The week closes with the University of Michigan's revised Index of Consumer Sentiment for April at 10:00 AM ET Friday. This report gives us an indication of consumer sentiment and their willingness to spend. Current forecasts are calling for downward revision from the preliminary reading of 71.0. This means that surveyed consumers were less optimistic about their own financial situations than they were earlier this month. This data is relevant because waning confidence in their own financial situations usually means consumers are less apt to make a large purchase in the near future. Since consumer spending makes up approximately 70% of the U.S. economy, related data is watched fairly closely.
We also will be in earnings season this week, where publicly traded companies post their quarterly earnings and forward guidance. These releases generally have a more direct impact on stock trading than bonds or mortgage pricing. That said, stock selling fueled by earnings disappointment can cause funds to shift into bonds for safety. Analysts don’t know what to expect from this quarter’s earnings as they have no idea how badly the coronavirus is affecting businesses yet. These announcements will shed light on that topic and could easily contribute to this week’s movement in rates.

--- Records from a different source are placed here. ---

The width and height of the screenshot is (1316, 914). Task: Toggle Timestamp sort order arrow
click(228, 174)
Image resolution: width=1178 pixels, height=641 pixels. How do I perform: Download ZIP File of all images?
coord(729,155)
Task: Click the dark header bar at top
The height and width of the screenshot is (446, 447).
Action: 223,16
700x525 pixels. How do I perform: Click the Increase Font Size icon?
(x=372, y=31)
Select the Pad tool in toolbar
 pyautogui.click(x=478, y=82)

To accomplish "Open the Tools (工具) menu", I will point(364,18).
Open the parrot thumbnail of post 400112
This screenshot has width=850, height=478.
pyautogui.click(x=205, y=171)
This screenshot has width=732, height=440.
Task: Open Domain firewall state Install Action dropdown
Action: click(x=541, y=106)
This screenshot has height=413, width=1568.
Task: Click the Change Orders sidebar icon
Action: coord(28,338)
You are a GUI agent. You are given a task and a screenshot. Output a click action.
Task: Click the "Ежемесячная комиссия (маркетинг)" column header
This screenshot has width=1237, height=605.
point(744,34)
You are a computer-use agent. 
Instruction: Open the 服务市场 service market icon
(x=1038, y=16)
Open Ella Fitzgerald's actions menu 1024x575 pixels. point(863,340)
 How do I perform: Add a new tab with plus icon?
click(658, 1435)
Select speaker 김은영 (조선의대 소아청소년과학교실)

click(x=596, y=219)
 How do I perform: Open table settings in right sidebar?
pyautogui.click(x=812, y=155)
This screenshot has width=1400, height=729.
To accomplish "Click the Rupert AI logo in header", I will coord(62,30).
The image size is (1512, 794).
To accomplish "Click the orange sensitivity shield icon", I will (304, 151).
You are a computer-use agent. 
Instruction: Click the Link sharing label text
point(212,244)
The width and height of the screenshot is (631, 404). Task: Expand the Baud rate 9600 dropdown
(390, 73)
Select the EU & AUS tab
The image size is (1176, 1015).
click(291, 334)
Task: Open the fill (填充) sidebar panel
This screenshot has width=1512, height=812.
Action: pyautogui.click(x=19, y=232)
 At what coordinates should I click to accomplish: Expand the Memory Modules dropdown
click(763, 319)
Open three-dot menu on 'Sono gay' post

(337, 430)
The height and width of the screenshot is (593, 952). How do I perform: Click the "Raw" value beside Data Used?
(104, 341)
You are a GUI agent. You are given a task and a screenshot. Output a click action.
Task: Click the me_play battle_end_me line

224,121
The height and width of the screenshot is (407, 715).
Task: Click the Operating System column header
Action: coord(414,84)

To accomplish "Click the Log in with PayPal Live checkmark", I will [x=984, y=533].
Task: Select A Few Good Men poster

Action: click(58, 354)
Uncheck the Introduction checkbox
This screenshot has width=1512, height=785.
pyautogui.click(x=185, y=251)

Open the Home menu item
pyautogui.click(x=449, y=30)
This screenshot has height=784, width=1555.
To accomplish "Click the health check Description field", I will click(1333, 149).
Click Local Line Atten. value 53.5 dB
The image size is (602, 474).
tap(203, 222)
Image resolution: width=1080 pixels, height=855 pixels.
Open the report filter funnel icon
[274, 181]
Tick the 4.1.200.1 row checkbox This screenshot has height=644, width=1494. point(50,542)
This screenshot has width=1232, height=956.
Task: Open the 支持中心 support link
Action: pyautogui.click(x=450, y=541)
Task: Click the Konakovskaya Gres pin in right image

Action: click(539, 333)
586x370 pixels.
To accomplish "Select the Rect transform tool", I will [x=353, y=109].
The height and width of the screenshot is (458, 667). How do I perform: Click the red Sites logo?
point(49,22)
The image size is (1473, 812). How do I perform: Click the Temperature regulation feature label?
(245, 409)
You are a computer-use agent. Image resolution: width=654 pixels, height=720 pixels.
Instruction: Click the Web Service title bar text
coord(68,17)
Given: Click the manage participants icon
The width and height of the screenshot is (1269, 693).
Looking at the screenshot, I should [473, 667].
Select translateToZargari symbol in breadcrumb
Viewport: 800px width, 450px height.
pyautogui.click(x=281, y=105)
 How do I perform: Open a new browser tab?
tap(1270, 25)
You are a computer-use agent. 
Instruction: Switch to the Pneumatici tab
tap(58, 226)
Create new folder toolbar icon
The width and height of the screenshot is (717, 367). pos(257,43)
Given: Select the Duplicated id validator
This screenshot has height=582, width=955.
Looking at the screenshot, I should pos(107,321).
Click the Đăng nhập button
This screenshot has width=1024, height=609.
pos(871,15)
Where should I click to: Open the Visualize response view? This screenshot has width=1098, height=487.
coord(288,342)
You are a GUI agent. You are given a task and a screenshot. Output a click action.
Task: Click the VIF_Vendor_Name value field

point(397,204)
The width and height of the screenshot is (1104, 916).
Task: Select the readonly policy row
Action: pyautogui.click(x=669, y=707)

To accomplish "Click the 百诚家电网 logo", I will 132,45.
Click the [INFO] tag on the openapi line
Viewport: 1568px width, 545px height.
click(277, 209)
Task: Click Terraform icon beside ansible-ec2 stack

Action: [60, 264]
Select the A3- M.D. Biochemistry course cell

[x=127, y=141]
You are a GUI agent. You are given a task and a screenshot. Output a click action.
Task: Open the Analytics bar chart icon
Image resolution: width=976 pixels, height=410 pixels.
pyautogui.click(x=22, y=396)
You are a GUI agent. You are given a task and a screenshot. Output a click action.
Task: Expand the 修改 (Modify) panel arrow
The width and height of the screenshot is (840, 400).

Another topic to watch is the next round of stimulus funding in Washington. There is a strong possibility that congress will reach an agreement for more funding related to the pandemic. The potentially negative issue is not the approval or the fact that more funding is needed. It is that the price tag for the stimulus package keeps rising. That means more debt for the government to sell, adding even more supply to the bond market in the near future that could pressure pricing of bonds currently being traded. Fortunately, mortgage bonds are still disengaged from Treasuries, meaning that added pressure may not directly affect rates. It is a topic worth noting though as it could come into play.
Overall, Friday is best candidate for most active day due to the durable goods data and the consumer sentiment reading, but we could see volatility any day because there is still so much going on that the markets are interested in. Accordingly, proceed cautiously if still floating an interest rate and closing in the near future.